RECORDS FOR THE TASK
# # # # # # #
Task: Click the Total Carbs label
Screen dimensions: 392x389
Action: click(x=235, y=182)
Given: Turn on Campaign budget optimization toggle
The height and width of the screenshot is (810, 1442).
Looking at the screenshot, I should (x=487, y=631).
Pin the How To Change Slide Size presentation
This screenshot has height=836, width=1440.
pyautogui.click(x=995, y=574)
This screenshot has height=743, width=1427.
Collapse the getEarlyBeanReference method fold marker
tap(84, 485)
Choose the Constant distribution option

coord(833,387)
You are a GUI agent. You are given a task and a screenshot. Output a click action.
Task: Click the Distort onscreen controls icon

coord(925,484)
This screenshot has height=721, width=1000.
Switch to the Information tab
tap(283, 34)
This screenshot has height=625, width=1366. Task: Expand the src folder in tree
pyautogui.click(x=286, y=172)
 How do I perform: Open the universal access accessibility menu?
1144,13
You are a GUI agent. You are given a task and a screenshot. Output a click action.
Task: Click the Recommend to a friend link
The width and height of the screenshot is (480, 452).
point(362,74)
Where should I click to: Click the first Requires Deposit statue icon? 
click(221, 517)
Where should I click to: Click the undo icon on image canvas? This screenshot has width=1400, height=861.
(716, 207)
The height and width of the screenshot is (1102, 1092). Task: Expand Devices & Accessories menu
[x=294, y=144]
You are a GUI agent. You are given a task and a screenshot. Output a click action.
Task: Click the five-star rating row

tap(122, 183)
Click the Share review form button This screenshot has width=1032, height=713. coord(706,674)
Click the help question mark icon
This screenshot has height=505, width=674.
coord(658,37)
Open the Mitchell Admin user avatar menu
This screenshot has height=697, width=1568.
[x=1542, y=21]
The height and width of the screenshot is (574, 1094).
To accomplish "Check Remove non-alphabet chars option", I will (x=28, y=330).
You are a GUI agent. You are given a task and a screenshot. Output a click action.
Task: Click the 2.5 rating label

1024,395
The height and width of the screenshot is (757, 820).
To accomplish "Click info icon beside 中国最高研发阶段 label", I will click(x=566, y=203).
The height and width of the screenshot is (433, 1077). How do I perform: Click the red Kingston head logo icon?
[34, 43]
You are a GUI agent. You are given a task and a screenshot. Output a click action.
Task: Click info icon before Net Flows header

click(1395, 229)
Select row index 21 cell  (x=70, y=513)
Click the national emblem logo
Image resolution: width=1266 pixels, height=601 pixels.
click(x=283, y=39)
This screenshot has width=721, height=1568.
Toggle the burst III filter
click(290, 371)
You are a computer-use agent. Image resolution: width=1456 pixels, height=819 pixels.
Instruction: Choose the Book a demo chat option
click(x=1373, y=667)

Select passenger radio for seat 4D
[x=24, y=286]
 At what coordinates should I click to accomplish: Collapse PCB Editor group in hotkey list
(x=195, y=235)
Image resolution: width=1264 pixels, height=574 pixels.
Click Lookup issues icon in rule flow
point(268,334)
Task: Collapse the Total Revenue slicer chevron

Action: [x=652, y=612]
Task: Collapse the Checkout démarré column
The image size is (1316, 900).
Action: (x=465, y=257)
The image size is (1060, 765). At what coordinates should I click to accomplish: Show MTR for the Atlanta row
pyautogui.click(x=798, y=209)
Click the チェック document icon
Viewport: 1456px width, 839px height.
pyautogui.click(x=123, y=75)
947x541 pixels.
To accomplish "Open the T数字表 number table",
# # # # # # #
TASK TO CARRY OUT
Without leaving anything out, quote all the data.

RESPONSE TO THIS TASK
Task: Click the Total Carbs label
Screen dimensions: 392x389
Action: click(x=235, y=182)
Given: Turn on Campaign budget optimization toggle
The height and width of the screenshot is (810, 1442).
Looking at the screenshot, I should (x=487, y=631).
Pin the How To Change Slide Size presentation
This screenshot has height=836, width=1440.
pyautogui.click(x=995, y=574)
This screenshot has height=743, width=1427.
Collapse the getEarlyBeanReference method fold marker
tap(84, 485)
Choose the Constant distribution option

coord(833,387)
You are a GUI agent. You are given a task and a screenshot. Output a click action.
Task: Click the Distort onscreen controls icon

coord(925,484)
This screenshot has height=721, width=1000.
Switch to the Information tab
tap(283, 34)
This screenshot has height=625, width=1366. Task: Expand the src folder in tree
pyautogui.click(x=286, y=172)
 How do I perform: Open the universal access accessibility menu?
1144,13
You are a GUI agent. You are given a task and a screenshot. Output a click action.
Task: Click the Recommend to a friend link
The width and height of the screenshot is (480, 452).
point(362,74)
Where should I click to: Click the first Requires Deposit statue icon? 
click(221, 517)
Where should I click to: Click the undo icon on image canvas? This screenshot has width=1400, height=861.
(716, 207)
The height and width of the screenshot is (1102, 1092). Task: Expand Devices & Accessories menu
[x=294, y=144]
You are a GUI agent. You are given a task and a screenshot. Output a click action.
Task: Click the five-star rating row

tap(122, 183)
Click the Share review form button This screenshot has width=1032, height=713. coord(706,674)
Click the help question mark icon
This screenshot has height=505, width=674.
coord(658,37)
Open the Mitchell Admin user avatar menu
This screenshot has height=697, width=1568.
[x=1542, y=21]
The height and width of the screenshot is (574, 1094).
To accomplish "Check Remove non-alphabet chars option", I will (x=28, y=330).
You are a GUI agent. You are given a task and a screenshot. Output a click action.
Task: Click the 2.5 rating label

1024,395
The height and width of the screenshot is (757, 820).
To accomplish "Click info icon beside 中国最高研发阶段 label", I will click(x=566, y=203).
The height and width of the screenshot is (433, 1077). How do I perform: Click the red Kingston head logo icon?
[34, 43]
You are a GUI agent. You are given a task and a screenshot. Output a click action.
Task: Click info icon before Net Flows header

click(1395, 229)
Select row index 21 cell  (x=70, y=513)
Click the national emblem logo
Image resolution: width=1266 pixels, height=601 pixels.
click(x=283, y=39)
This screenshot has width=721, height=1568.
Toggle the burst III filter
click(290, 371)
You are a computer-use agent. Image resolution: width=1456 pixels, height=819 pixels.
Instruction: Choose the Book a demo chat option
click(x=1373, y=667)

Select passenger radio for seat 4D
[x=24, y=286]
 At what coordinates should I click to accomplish: Collapse PCB Editor group in hotkey list
(x=195, y=235)
Image resolution: width=1264 pixels, height=574 pixels.
Click Lookup issues icon in rule flow
point(268,334)
Task: Collapse the Total Revenue slicer chevron

Action: [x=652, y=612]
Task: Collapse the Checkout démarré column
The image size is (1316, 900).
Action: (x=465, y=257)
The image size is (1060, 765). At what coordinates should I click to accomplish: Show MTR for the Atlanta row
pyautogui.click(x=798, y=209)
Click the チェック document icon
Viewport: 1456px width, 839px height.
pyautogui.click(x=123, y=75)
947x541 pixels.
To accomplish "Open the T数字表 number table",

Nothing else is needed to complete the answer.